Mais ce n’est pas seulement la menace ancienne des rivières en crue qui inquiète Leshan. C’est aussi la façon dont la ville elle-même s’est développée. Au moment de la catastrophe de l’année dernière, sa zone bâtie, y compris les villes satellites, était plus de deux fois moins grande qu’en 2000. Les urbanistes n’avaient pas pris les dispositions nécessaires pour l’écoulement des eaux de crue.

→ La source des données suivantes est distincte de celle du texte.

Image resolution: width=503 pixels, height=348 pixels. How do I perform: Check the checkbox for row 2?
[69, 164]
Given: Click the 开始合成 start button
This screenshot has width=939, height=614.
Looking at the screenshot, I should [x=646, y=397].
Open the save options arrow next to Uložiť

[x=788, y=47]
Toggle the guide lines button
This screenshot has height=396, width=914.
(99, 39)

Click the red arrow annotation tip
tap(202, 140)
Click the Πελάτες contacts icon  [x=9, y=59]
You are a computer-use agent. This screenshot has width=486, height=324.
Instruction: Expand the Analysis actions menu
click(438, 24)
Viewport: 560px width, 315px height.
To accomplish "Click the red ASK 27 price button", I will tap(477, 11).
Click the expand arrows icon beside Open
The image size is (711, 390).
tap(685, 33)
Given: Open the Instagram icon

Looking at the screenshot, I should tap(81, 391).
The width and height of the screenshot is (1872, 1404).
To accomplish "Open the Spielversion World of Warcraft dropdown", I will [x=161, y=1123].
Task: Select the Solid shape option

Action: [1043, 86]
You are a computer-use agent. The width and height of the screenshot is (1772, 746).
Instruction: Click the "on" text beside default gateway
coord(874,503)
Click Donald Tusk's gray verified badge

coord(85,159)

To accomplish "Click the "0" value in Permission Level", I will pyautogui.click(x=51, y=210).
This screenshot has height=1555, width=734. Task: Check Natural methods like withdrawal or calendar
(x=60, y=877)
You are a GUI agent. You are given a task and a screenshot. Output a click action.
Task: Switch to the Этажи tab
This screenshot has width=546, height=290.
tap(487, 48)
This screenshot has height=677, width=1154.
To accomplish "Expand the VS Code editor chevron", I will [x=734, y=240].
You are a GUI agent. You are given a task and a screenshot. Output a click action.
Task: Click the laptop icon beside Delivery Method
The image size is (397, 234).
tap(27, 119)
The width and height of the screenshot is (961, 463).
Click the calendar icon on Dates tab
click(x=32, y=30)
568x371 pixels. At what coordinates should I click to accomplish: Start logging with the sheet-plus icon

Après quatre décennies d’expansion effrénée, de nombreuses autres villes connaissent des difficultés similaires. Elles sont mal préparées aux averses extrêmes, qui risquent de devenir plus fréquentes en raison du réchauffement climatique. En juillet, un orage de ce type s’est abattu sur Zhengzhou, la capitale de la province centrale du Henan, et a déversé sur la ville, en trois jours, l’équivalent de la pluie d’une année (voir photo). Des voitures ont été emportées ou piégées dans des tunnels inondés, où six automobilistes sont morts. Quatorze autres personnes se sont noyées dans le métro. Au total, près de 300 personnes ont été tuées. Selon des chercheurs chinois, les pertes annuelles moyennes dues aux inondations en Chine ont doublé, passant d’environ 100 milliards de yuans (15,6 milliards de dollars) dans la décennie suivant l’an 2000 à plus de 200 milliards de yuans au début des années 2010.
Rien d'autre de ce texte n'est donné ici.